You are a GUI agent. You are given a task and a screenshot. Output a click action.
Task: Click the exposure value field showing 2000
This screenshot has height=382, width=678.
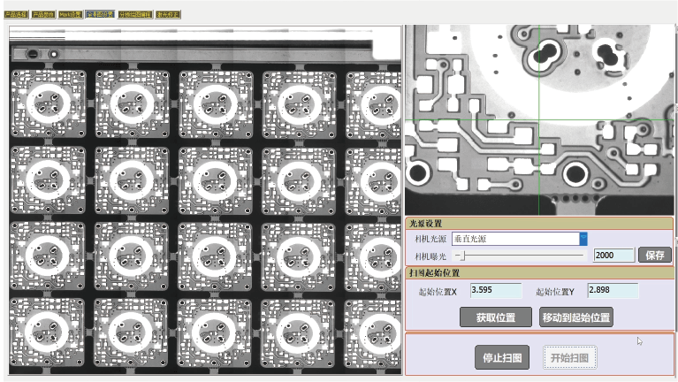pos(613,255)
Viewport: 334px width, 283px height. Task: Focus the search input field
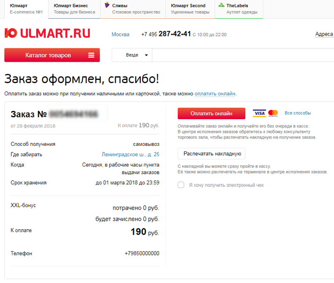click(243, 55)
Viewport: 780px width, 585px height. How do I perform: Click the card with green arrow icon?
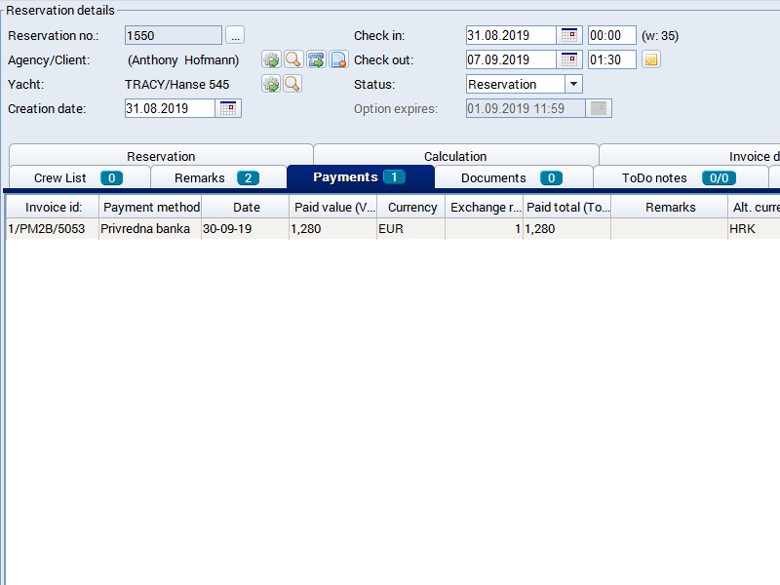(316, 60)
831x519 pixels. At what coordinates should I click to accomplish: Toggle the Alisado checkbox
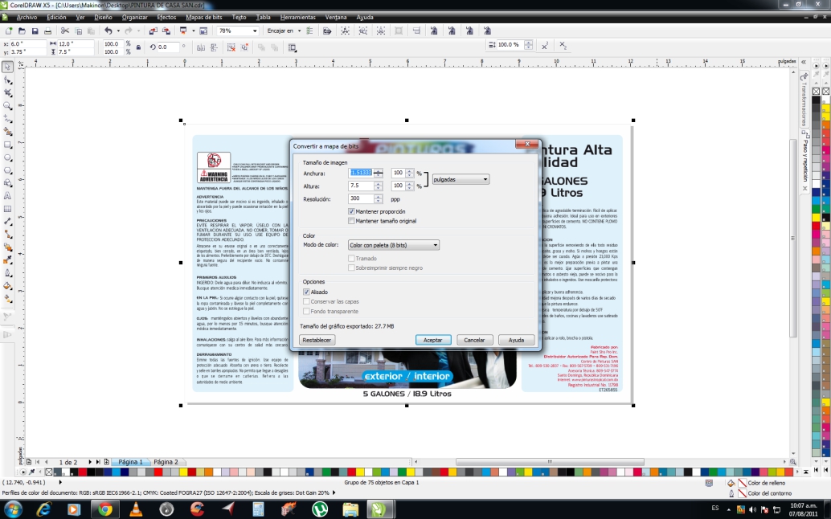306,292
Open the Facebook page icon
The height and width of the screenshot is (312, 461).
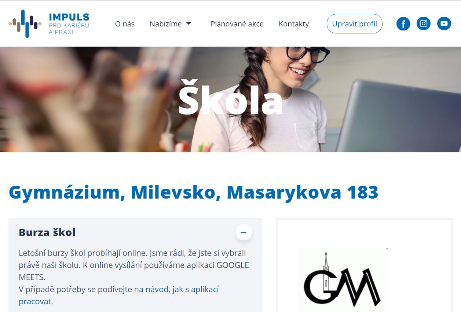click(x=403, y=24)
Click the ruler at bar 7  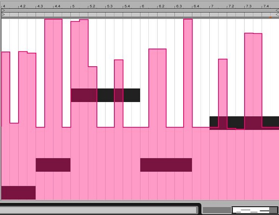[x=212, y=6]
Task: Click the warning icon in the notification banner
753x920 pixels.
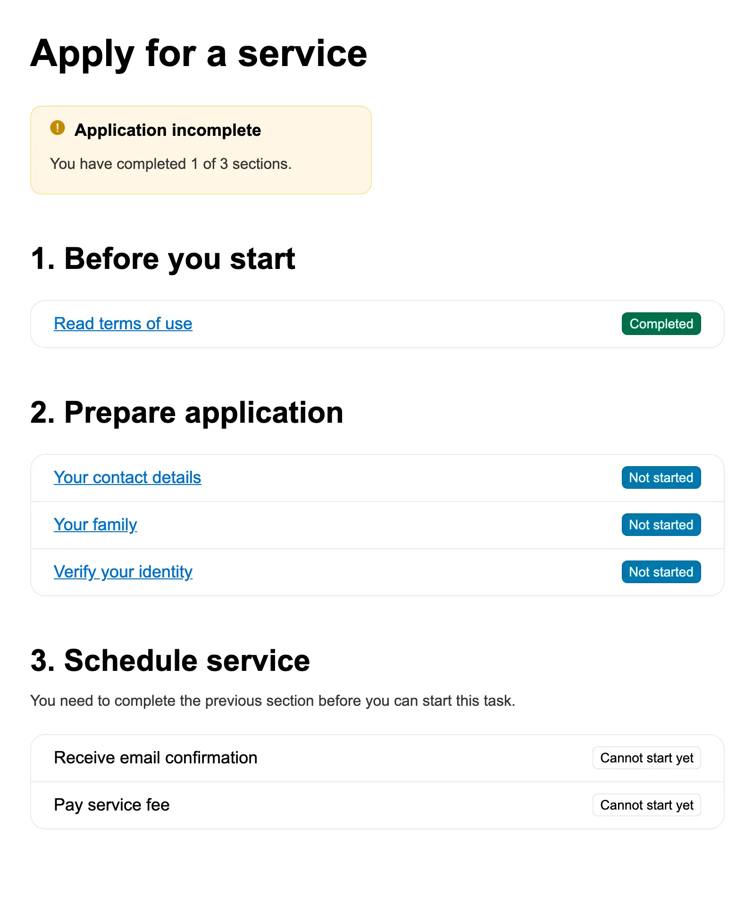Action: (x=58, y=128)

━━━━━━━━━━

> [About this task]:
Only the lines from the first line of the entries through the line containing "Open the Facebook page icon" should be output, exactly as they are, without pictures.

> [Task answer]:
You are a GUI agent. You are given a task and a screenshot. Output a click action.
Task: Click the exposure value field showing 2000
This screenshot has height=382, width=678.
pos(613,255)
Viewport: 334px width, 283px height. Task: Focus the search input field
click(243, 55)
Viewport: 780px width, 585px height. How do I perform: Click the card with green arrow icon?
(316, 60)
831x519 pixels. At what coordinates should I click to accomplish: Toggle the Alisado checkbox
306,292
Open the Facebook page icon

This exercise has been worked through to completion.